Contoh Soal 3: Kasus Cek Kosong (NSF Check)
Cek kosong terjadi ketika kita menerima pembayaran dari pelanggan, kita sudah mencatatnya sebagai penambah kas, namun saat bank ingin mencairkan, ternyata uang pelanggan tidak ada.
Soal:
PT Sentosa menerima rekening koran yang menunjukkan adanya cek kosong (NSF) dari pelanggan sebesar Rp4.000.000. Bagaimana pencatatannya?
Cara Penyelesaian:
Karena perusahaan sebelumnya sudah menganggap saldo kas bertambah Rp4.000.000, maka saat mengetahui cek tersebut kosong, perusahaan harus mengurangi saldo kas di buku besarnya sebesar Rp4.000.000 dan memunculkan kembali akun Piutang Usaha atas nama pelanggan tersebut.
Pentingnya Jurnal Penyesuaian Setelah Rekonsiliasi
Banyak orang mengira tugas selesai setelah angka saldo bank dan saldo buku sama. Padahal, langkah krusial berikutnya adalah membuat Jurnal Penyesuaian.
Ingat prinsip ini: Hanya item-item yang mempengaruhi “Sisi Buku Perusahaan” yang perlu dibuatkan jurnal penyesuaian. Item di sisi bank (seperti setoran dalam perjalanan) tidak perlu jurnal karena bank akan mencatatnya secara otomatis di periode berikutnya.
Contoh Jurnal Penyesuaian (berdasarkan Soal 1):
- Mencatat Pendapatan Bunga:
- (Debit) Kas: Rp750.000
- (Kredit) Pendapatan Bunga: Rp750.000
- Mencatat Biaya Admin:
- (Debit) Beban Administrasi Bank: Rp250.000
- (Kredit) Kas: Rp250.000
Tips Cepat Mengerjakan Soal Rekonsiliasi Bank
Untuk mempermudah pengerjaan, gunakan logika “Siapa yang belum tahu?”.
- Jika Bank belum tahu (misal: Setoran dalam perjalanan), maka saldo Bank yang diutak-atik.
- Jika Perusahaan belum tahu (misal: Biaya admin, Cek kosong), maka saldo Perusahaan yang diutak-atik.
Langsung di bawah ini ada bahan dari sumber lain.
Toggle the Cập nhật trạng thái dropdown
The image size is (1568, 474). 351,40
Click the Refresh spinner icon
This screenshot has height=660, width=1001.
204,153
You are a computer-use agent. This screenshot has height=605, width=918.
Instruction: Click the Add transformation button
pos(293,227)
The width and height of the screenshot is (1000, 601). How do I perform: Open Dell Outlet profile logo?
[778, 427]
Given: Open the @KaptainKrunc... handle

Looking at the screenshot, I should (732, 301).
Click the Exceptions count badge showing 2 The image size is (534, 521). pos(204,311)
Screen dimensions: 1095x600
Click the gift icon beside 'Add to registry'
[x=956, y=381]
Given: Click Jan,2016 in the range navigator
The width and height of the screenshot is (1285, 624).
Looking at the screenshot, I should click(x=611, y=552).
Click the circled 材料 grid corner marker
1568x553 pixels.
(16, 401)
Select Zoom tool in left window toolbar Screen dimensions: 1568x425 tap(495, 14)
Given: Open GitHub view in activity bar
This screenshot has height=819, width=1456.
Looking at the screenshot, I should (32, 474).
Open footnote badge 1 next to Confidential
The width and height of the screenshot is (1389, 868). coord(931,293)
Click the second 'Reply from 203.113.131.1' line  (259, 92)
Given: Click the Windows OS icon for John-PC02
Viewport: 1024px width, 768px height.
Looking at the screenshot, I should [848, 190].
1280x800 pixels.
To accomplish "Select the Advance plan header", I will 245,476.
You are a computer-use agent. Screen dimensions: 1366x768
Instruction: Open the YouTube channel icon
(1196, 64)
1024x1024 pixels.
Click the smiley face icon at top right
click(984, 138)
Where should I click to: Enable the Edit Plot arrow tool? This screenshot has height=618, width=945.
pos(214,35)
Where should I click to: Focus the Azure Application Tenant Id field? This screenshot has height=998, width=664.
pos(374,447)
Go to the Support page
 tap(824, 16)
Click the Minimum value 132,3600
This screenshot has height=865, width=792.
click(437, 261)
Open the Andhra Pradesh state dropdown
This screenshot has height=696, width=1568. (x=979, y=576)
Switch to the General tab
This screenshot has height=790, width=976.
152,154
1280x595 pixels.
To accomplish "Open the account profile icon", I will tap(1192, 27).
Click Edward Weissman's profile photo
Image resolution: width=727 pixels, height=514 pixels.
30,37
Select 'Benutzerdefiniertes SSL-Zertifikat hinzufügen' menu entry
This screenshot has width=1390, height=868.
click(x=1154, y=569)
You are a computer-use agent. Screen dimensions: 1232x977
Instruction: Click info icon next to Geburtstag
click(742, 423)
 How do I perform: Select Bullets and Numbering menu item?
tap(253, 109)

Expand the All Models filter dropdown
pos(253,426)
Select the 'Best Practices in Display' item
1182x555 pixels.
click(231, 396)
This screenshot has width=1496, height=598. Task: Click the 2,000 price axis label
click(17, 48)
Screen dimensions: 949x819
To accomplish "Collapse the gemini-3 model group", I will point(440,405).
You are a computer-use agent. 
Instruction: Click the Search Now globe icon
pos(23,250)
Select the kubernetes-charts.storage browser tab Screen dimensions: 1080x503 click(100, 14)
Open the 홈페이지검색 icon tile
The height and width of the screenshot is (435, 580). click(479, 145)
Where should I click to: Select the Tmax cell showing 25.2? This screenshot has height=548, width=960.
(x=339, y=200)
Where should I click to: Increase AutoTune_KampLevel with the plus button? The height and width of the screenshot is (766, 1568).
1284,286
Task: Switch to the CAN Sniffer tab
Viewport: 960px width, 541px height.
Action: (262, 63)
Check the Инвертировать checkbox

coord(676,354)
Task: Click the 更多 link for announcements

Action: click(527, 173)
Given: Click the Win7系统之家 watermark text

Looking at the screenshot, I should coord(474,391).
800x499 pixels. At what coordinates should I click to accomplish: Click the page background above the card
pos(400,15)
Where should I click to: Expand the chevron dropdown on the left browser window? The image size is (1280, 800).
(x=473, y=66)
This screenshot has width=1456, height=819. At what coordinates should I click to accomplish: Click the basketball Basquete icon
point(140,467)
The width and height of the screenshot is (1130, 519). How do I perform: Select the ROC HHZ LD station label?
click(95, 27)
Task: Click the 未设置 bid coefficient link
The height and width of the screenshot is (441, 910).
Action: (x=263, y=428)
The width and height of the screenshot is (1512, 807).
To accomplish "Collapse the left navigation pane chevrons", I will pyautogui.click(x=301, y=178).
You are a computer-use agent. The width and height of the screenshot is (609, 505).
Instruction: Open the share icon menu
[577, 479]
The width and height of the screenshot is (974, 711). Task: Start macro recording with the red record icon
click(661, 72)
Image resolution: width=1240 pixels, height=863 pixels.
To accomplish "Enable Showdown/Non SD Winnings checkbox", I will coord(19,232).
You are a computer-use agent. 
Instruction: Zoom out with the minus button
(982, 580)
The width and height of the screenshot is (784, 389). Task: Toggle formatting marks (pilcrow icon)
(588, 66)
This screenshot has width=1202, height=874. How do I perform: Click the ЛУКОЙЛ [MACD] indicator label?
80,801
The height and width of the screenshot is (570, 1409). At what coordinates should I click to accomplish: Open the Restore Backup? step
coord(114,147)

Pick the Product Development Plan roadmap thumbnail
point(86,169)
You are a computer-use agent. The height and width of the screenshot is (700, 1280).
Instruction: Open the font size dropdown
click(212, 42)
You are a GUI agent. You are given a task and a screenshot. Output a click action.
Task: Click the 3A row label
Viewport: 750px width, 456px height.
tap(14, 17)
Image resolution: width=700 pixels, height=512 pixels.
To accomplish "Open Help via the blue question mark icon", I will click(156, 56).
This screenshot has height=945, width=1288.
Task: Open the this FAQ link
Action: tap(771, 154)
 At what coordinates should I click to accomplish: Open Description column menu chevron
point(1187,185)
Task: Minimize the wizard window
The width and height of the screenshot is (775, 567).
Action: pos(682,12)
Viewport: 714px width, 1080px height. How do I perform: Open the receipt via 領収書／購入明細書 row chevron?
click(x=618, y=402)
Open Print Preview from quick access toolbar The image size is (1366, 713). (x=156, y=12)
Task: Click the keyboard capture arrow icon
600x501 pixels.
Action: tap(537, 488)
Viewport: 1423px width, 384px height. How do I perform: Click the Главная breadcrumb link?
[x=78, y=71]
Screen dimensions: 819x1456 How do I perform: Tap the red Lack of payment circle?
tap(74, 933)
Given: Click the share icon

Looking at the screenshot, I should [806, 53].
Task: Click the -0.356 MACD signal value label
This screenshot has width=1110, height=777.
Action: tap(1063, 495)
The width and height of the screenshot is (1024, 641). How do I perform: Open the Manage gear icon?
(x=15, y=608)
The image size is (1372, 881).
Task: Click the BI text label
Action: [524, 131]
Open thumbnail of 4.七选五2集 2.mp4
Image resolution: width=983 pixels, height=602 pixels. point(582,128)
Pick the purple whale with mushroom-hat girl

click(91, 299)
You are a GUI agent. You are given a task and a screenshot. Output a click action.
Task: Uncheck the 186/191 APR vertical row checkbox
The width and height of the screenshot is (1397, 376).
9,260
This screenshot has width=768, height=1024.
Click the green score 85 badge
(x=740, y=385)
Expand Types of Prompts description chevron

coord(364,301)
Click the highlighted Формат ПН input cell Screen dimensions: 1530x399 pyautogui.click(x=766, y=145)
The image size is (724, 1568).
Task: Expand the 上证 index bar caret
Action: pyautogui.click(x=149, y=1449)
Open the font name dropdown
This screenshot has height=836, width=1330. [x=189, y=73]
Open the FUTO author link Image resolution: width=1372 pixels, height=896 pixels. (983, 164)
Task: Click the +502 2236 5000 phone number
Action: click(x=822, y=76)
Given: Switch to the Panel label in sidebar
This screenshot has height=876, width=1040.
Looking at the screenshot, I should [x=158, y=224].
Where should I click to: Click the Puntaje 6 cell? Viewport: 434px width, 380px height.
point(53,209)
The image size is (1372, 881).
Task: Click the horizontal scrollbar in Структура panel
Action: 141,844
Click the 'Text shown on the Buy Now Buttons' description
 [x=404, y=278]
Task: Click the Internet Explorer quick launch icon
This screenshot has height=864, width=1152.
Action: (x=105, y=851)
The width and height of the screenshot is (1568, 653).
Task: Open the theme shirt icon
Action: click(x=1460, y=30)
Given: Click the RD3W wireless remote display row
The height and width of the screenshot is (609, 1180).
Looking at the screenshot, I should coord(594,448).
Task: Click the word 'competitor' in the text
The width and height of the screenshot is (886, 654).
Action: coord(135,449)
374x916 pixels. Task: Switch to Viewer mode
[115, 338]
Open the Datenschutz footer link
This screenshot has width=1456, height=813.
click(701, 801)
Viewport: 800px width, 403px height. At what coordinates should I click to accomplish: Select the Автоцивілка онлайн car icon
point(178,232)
Selain itu, selalu perhatikan kata kunci “menambah” atau “mengurangi”. Cek beredar selalu mengurangi bank, sedangkan setoran dalam perjalanan selalu menambah bank.
Kesimpulan
Rekonsiliasi bank bukan sekadar tugas administratif, melainkan instrumen pengendalian internal yang vital untuk mencegah kecurangan dan memastikan laporan keuangan perusahaan akurat. Dengan memahami penyebab perbedaan saldo dan menguasai teknik pemetaan akun dalam laporan rekonsiliasi, Anda akan mampu mengelola arus kas dengan jauh lebih profesional. Ketelitian dalam mengidentifikasi mana yang menjadi pengurang dan penambah adalah kunci keberhasilan dalam menyelesaikan soal-soal akuntansi kas.